Abstract 14430: The Corcare Heart Function Optimization Protocol: A Structured Quality Improvement Intervention to Improve Goal Directed Targets for Patients With Reduced Ejection Fraction

Joseph A Ricci, Beverly Bozek, Maria Aprile, Siyam Ibrahim, Stephanie J Frisbee, Jonathan G Howlett, Saleem Kassam, Robert McKelvie, Stephanie Poon, Neville Suskin, Andrew T Yan, Luke Aprile, Shaun G Goodman
  • Physiology (medical)
  • Cardiology and Cardiovascular Medicine

Introduction: Reduced ejection fraction (REF) in patients is prevalent, utilizing substantial health care resources. Goal Directed Therapy (GDT) reduces hospitalization, morbidity, and mortality but use is suboptimal. Care in subspecialty clinics following discharge reduces readmission, but is not scaled for longitudinal care of the larger REF population. Canadian guidelines support integration of primary, specialist, and non-physician care in systems to improve outcomes.

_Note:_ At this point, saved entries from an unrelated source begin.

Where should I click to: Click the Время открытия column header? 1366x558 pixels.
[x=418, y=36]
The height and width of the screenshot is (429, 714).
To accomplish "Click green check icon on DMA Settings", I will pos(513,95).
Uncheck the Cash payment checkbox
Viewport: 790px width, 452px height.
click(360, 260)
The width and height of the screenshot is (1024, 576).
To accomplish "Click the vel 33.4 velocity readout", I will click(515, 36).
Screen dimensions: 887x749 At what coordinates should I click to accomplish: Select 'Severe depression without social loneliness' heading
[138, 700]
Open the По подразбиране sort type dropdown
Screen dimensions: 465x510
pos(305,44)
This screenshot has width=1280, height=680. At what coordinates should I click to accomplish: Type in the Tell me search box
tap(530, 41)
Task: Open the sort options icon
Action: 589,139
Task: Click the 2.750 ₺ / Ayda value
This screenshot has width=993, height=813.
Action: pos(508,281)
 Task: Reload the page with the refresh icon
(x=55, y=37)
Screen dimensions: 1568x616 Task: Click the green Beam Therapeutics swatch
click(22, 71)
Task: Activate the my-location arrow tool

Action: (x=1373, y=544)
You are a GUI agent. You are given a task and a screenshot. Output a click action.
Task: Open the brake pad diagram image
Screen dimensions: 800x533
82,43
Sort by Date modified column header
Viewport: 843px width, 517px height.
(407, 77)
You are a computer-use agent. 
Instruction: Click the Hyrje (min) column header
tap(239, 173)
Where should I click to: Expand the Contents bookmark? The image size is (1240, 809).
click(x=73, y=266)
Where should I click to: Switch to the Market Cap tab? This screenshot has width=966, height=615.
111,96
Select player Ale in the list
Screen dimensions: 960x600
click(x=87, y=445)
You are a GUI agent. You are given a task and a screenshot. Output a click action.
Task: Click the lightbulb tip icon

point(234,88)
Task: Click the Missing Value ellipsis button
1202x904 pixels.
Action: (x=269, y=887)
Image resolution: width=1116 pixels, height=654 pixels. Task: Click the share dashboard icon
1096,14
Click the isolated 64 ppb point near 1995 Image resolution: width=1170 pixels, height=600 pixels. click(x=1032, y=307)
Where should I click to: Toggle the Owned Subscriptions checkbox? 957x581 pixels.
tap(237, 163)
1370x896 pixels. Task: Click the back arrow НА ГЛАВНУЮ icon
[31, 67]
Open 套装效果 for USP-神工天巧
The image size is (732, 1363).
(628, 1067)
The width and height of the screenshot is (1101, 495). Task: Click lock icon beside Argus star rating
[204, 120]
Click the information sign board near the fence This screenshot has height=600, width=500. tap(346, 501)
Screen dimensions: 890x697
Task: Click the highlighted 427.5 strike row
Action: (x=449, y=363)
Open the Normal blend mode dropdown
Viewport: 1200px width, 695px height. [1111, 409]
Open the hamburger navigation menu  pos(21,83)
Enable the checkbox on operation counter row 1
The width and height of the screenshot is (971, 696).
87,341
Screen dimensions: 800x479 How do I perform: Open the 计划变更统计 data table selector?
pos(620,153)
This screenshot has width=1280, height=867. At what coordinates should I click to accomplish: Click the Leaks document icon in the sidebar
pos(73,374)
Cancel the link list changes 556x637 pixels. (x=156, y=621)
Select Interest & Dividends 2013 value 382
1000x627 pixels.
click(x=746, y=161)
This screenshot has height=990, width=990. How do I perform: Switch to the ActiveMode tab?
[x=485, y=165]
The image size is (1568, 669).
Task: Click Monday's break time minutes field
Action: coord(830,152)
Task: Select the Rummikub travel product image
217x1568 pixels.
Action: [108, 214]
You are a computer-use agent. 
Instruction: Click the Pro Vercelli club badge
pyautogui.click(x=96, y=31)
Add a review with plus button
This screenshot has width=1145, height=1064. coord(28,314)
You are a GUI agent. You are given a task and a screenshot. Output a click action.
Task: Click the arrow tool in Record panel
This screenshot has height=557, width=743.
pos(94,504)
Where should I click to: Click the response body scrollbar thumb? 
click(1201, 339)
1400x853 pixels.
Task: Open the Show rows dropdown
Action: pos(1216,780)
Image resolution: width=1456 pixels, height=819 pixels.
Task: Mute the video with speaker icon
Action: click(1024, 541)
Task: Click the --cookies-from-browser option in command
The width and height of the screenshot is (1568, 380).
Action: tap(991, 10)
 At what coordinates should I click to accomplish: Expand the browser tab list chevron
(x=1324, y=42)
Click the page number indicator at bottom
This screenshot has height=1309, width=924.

Hypothesis: A protocol-guided intervention will achieve high rates of GDT for REF patients in a community health care setting.

Goal: To evaluate a pragmatic quality-of-care intervention to achieve GDT for REF patients and assess barriers to GDT.

Methods: Patients referred for imaging and cardiology consultation at a community facility (Jan 1/15-Dec 31/22) were screened. Patients with LVEF <41% on echocardiogram were included if their cardiologist consented to study protocol GDT and were enrolled at the next scheduled, usual care cardiologist visit. 2 project nurses confirmed patient status and assisted GDT management using medical directives at 9 protocol-specified visits between usual care visits over 32 weeks. The primary target was achieving GDT or maximally tolerated GDT (>0 mg). A secondary endpoint, clinical inertia, was defined as not achieving GDT due to physician or patient choice.

Results: 864 patients (13 cardiologists) participated: median age 71 (28-102) years, diabetes 25%, hypertension 60%, atrial fibrillation 22%. At intake: NYHA class ≥2 (60%), EF <30% (45%), 30-35% (27%), 36-40% (29%), REF etiology ischemic (47%), non-ischemic (43%), mixed (10%). The majority achieved GDT in each class; inertia, not intolerance predominantly accounted for those who did not achieve GDT.

Conclusion: This pragmatic community-based intervention achieved high rates of GDT that could improve longitudinal care for REF patients, and is potentially scalable and generalizable.